**About this exercise:**
The listing below holds a line with "Click FromForm attribute on line 2" and a later line with "This screenshot has width=1288, height=948.". Write out those two lines and every line between them, exactly, and nothing else.
Extracted information below:
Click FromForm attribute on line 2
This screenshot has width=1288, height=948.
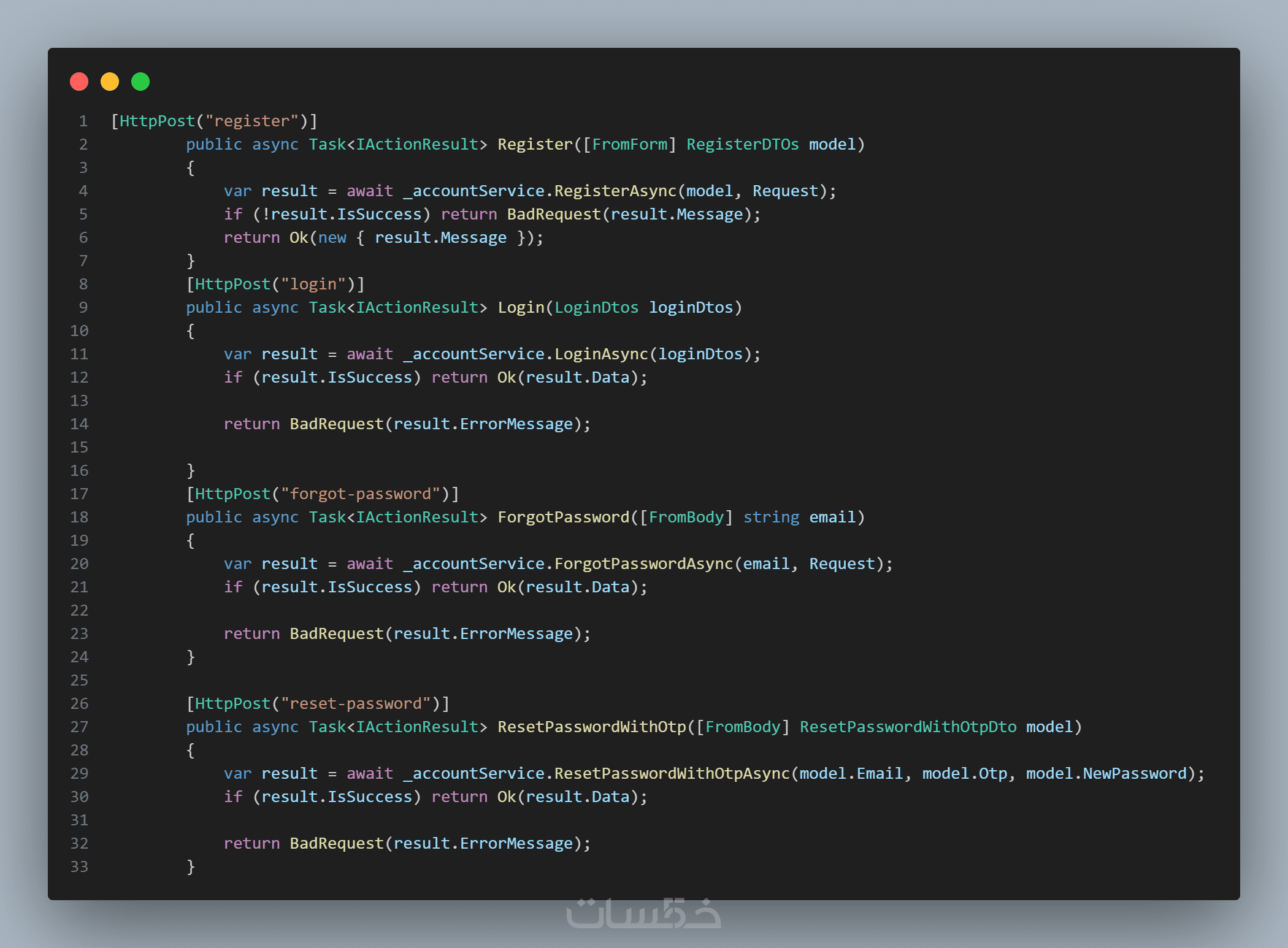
End of Extracted information.
Extracted information below:
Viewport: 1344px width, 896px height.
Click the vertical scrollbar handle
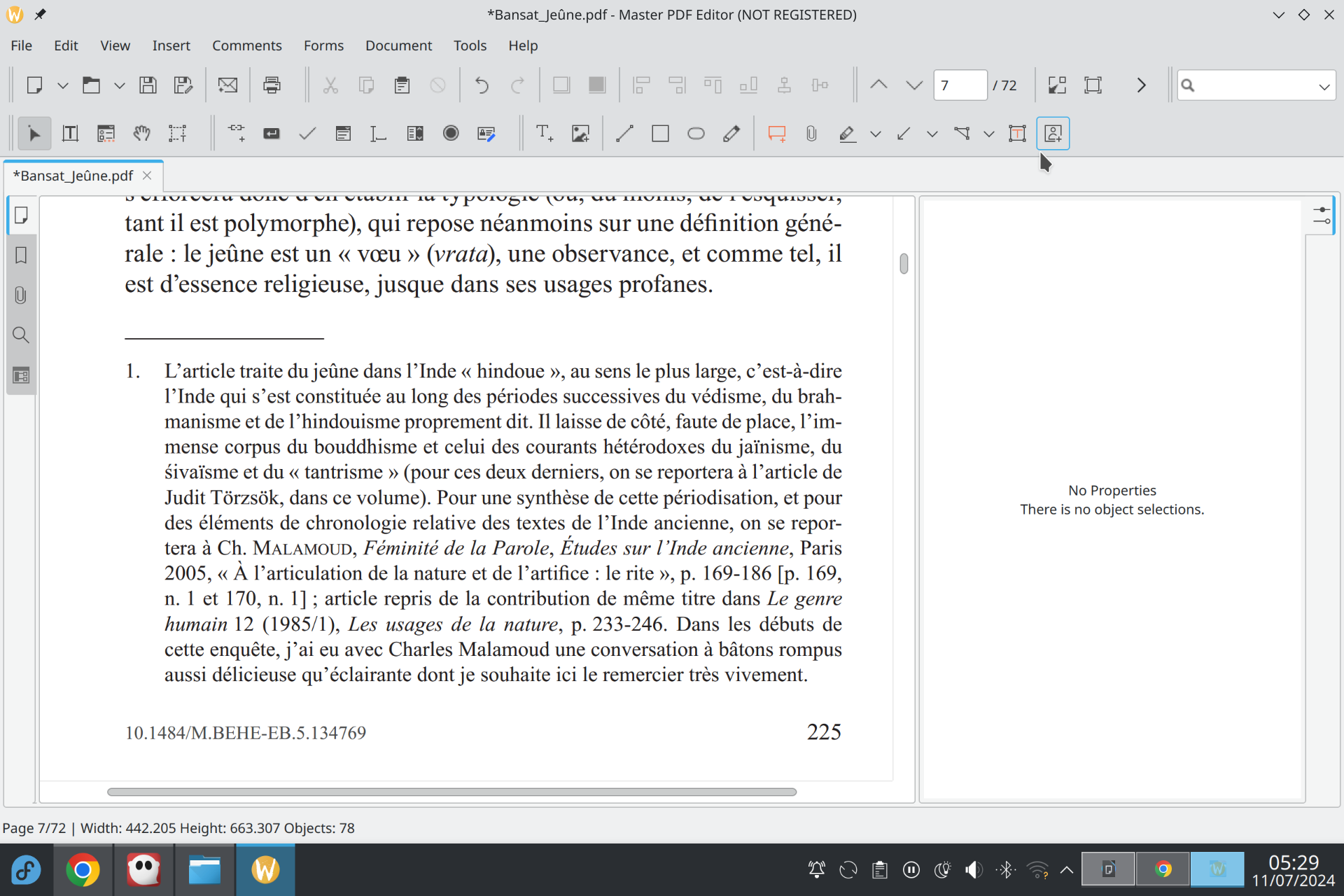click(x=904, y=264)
End of Extracted information.
**Response area:**
Click FromForm attribute on line 2
This screenshot has width=1288, height=948.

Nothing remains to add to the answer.